WHAT THE EXERCISE ASKS: All lines from the one containing "Task: Click the key icon beside 快速上手指南" down to the final line of the entries below: return them exactly.

━━━━━ DATA FOR ANALYSIS

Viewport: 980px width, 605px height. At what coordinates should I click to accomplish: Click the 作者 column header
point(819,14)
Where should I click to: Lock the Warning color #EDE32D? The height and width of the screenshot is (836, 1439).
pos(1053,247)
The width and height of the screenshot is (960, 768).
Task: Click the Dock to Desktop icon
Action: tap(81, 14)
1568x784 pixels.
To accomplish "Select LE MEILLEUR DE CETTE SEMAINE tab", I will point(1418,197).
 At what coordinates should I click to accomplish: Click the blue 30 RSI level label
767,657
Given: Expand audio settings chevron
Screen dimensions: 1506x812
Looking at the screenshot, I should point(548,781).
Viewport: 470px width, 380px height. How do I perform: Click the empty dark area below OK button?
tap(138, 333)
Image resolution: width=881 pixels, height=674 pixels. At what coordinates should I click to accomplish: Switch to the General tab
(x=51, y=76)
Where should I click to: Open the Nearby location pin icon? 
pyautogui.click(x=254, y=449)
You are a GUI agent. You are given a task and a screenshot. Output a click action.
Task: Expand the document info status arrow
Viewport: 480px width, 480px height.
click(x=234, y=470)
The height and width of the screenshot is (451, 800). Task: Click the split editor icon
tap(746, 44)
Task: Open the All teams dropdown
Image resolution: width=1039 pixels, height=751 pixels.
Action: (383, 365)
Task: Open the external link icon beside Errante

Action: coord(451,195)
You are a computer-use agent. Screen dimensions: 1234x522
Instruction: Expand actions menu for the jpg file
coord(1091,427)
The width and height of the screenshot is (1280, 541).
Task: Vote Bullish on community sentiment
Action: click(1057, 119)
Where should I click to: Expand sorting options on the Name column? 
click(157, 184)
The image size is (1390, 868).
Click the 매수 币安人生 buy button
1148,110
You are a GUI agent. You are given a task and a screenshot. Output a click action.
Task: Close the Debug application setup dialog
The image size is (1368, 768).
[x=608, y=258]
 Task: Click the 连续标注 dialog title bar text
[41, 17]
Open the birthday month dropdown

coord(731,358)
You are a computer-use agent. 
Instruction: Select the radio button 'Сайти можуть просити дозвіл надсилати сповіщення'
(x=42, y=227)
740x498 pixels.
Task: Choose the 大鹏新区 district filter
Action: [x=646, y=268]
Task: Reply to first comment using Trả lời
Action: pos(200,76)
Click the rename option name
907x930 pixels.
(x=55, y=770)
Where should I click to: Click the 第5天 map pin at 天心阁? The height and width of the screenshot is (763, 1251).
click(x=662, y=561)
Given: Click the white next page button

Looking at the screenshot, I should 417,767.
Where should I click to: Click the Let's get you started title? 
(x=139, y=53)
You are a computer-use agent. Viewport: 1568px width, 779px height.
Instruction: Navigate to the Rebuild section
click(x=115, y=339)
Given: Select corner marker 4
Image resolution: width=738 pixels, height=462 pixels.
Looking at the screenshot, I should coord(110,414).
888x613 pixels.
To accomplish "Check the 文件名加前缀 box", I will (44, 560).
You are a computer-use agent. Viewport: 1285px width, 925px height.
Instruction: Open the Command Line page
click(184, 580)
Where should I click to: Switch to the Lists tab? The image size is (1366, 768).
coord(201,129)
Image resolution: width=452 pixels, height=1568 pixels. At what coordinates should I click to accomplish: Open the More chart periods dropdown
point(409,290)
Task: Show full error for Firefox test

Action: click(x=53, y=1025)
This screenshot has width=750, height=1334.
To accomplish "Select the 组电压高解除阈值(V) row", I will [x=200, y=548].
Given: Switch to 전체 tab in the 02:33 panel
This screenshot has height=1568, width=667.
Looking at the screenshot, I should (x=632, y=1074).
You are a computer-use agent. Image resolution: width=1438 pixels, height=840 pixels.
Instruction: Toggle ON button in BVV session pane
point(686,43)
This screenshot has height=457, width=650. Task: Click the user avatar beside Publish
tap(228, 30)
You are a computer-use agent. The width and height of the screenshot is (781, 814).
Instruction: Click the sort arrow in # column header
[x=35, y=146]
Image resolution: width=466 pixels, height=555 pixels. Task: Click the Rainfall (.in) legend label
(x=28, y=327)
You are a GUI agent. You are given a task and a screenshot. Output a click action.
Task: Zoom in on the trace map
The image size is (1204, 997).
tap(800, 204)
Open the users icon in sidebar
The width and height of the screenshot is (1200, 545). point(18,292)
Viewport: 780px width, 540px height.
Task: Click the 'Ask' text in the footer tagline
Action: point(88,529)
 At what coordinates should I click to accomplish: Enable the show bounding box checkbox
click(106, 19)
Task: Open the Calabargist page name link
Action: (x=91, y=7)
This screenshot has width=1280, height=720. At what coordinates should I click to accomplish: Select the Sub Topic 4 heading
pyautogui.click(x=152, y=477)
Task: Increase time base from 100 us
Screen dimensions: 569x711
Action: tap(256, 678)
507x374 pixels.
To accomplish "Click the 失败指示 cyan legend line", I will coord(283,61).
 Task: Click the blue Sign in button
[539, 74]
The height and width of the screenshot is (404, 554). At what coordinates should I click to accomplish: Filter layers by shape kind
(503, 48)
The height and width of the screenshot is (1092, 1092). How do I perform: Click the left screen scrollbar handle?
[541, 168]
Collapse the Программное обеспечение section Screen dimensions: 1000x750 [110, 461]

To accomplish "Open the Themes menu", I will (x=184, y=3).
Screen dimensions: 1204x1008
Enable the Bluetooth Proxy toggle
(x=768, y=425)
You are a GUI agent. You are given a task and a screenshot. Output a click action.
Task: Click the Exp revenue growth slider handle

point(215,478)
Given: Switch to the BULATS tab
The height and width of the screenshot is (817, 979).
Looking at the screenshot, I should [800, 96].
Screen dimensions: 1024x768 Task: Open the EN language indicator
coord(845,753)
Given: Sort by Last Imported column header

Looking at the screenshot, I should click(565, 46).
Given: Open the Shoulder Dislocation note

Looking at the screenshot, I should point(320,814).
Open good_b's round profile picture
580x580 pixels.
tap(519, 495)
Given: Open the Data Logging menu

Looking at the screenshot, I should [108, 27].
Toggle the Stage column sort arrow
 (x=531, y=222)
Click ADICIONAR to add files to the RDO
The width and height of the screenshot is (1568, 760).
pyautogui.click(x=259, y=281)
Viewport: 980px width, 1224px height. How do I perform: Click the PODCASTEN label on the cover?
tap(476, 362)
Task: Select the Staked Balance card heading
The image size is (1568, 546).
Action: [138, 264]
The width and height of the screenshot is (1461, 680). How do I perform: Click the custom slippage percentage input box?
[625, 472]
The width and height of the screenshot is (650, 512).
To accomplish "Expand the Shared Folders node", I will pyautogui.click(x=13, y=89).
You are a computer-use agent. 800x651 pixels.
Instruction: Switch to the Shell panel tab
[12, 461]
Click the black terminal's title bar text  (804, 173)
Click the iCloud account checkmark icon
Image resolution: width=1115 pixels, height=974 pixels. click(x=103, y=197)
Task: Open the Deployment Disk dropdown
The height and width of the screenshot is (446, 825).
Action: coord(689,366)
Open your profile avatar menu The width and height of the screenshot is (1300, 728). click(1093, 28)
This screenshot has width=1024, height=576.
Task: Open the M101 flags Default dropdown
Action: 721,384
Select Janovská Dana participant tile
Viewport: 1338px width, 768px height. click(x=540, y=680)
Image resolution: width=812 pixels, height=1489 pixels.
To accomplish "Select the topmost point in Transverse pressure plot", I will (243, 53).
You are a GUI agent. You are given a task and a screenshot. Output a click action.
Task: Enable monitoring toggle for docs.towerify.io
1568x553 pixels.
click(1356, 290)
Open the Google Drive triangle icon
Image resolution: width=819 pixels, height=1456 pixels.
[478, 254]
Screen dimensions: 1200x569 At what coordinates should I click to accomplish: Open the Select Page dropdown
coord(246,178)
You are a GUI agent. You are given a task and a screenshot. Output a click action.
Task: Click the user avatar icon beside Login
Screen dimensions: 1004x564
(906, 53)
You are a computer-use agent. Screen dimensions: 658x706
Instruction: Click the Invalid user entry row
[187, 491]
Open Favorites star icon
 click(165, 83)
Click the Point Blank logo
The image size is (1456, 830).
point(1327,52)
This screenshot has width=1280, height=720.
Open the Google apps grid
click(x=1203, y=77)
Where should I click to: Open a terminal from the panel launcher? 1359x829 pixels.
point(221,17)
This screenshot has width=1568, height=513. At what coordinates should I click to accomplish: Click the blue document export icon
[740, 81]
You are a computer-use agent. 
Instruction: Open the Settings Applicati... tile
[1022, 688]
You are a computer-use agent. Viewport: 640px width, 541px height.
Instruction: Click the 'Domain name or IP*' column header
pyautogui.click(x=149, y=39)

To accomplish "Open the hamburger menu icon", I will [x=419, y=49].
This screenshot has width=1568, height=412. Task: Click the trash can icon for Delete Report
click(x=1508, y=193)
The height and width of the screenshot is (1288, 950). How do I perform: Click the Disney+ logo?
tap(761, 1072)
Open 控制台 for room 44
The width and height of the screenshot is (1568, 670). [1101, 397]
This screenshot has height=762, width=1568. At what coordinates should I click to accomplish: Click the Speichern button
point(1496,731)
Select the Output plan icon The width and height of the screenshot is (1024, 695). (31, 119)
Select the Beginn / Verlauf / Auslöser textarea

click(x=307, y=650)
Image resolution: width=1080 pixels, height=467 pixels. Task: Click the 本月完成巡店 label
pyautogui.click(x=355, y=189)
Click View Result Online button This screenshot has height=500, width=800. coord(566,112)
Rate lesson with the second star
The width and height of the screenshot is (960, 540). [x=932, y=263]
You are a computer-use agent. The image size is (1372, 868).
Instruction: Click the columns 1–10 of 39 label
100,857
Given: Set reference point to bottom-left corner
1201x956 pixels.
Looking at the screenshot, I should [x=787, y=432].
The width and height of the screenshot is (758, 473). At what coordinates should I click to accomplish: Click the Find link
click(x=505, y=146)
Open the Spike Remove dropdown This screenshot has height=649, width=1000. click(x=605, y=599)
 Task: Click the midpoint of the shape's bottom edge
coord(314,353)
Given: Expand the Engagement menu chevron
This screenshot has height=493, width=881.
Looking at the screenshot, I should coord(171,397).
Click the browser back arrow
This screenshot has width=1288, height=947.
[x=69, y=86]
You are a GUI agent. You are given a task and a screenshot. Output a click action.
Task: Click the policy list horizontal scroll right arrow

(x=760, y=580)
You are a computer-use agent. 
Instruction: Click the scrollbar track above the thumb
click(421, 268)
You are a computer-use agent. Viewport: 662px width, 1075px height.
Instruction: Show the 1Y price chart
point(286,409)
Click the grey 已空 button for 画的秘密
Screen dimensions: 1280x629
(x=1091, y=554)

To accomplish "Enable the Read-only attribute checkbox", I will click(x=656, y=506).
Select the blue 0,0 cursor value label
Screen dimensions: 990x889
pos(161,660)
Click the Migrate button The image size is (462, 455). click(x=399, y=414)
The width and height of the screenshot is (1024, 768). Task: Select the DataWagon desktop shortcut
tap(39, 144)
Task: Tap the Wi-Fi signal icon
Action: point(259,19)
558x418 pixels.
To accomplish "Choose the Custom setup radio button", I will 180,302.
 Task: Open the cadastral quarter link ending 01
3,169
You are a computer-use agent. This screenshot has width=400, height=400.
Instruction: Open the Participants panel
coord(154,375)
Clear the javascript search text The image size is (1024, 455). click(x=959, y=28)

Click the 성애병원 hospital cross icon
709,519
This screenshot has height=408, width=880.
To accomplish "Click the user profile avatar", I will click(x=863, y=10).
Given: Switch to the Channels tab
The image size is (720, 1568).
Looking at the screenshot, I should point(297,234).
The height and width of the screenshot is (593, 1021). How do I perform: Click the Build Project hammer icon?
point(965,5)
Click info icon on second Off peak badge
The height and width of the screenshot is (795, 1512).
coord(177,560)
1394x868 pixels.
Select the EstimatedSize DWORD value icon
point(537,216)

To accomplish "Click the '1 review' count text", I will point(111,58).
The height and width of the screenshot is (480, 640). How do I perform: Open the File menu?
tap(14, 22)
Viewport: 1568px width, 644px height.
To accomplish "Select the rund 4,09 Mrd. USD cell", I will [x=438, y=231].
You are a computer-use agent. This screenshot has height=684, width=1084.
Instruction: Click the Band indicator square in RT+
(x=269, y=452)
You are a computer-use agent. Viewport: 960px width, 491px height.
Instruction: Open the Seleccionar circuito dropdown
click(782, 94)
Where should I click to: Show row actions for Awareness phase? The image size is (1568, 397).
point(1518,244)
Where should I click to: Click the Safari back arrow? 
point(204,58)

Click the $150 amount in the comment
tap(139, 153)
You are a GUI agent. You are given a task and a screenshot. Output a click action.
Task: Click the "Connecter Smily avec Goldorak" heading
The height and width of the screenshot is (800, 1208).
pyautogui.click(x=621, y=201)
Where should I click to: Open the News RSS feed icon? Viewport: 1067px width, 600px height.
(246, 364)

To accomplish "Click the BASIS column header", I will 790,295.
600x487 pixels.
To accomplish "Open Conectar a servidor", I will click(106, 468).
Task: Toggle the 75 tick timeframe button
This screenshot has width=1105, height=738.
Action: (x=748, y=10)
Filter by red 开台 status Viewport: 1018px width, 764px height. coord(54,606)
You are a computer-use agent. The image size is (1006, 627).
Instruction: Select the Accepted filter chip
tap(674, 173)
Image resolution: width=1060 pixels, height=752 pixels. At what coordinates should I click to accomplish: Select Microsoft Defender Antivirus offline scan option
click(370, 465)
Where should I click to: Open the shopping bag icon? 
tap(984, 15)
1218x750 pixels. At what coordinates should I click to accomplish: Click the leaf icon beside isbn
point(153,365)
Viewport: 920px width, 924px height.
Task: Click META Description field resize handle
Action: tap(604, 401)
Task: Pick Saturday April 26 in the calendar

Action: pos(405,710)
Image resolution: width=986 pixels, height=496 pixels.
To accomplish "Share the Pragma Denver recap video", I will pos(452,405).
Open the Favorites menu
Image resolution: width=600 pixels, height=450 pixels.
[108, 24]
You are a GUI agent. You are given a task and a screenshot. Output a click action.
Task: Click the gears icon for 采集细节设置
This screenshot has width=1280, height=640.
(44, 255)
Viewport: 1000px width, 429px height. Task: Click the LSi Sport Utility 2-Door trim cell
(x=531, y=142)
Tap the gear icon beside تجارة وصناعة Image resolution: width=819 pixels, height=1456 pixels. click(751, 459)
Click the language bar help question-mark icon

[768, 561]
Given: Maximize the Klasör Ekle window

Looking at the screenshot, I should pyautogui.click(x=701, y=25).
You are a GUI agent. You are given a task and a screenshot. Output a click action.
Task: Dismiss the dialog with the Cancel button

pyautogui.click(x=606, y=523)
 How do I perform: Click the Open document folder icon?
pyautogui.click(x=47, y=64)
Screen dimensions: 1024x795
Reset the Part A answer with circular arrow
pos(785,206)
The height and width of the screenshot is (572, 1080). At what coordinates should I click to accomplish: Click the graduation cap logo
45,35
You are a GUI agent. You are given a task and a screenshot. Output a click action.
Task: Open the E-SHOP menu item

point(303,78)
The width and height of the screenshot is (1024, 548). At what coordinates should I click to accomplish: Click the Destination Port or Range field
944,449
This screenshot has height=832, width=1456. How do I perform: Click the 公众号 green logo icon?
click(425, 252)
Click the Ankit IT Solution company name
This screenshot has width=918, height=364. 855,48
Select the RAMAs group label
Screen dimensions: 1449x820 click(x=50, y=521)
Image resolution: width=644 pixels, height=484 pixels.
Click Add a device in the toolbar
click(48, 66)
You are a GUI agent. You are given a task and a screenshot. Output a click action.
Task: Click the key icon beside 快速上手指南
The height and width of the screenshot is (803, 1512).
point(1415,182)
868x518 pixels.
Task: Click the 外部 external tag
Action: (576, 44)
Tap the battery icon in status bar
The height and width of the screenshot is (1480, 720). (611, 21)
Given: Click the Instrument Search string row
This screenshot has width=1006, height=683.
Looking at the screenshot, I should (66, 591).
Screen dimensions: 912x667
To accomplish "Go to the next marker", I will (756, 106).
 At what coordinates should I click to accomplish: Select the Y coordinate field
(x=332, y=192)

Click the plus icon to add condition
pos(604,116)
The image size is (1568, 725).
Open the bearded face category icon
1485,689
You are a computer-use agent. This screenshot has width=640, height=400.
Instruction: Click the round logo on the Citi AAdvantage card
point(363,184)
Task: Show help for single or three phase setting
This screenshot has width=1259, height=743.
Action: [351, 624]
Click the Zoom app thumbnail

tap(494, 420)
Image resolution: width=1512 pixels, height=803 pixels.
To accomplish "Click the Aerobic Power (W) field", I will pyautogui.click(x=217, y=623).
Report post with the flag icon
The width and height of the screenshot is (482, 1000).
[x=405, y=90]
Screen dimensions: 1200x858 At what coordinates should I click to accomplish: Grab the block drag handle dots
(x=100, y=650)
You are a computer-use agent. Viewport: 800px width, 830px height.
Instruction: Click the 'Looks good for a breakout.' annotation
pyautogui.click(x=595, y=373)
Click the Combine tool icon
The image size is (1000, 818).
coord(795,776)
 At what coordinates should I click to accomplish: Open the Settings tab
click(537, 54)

━━━━━━━━━━

EXPECTED ANSWER:
Task: Click the key icon beside 快速上手指南
The height and width of the screenshot is (803, 1512).
point(1415,182)
868x518 pixels.
Task: Click the 外部 external tag
Action: (576, 44)
Tap the battery icon in status bar
The height and width of the screenshot is (1480, 720). (611, 21)
Given: Click the Instrument Search string row
This screenshot has width=1006, height=683.
Looking at the screenshot, I should (66, 591).
Screen dimensions: 912x667
To accomplish "Go to the next marker", I will (756, 106).
 At what coordinates should I click to accomplish: Select the Y coordinate field
(x=332, y=192)

Click the plus icon to add condition
pos(604,116)
The image size is (1568, 725).
Open the bearded face category icon
1485,689
You are a computer-use agent. This screenshot has width=640, height=400.
Instruction: Click the round logo on the Citi AAdvantage card
point(363,184)
Task: Show help for single or three phase setting
This screenshot has width=1259, height=743.
Action: [351, 624]
Click the Zoom app thumbnail

tap(494, 420)
Image resolution: width=1512 pixels, height=803 pixels.
To accomplish "Click the Aerobic Power (W) field", I will pyautogui.click(x=217, y=623).
Report post with the flag icon
The width and height of the screenshot is (482, 1000).
[x=405, y=90]
Screen dimensions: 1200x858 At what coordinates should I click to accomplish: Grab the block drag handle dots
(x=100, y=650)
You are a computer-use agent. Viewport: 800px width, 830px height.
Instruction: Click the 'Looks good for a breakout.' annotation
pyautogui.click(x=595, y=373)
Click the Combine tool icon
The image size is (1000, 818).
coord(795,776)
 At what coordinates should I click to accomplish: Open the Settings tab
click(537, 54)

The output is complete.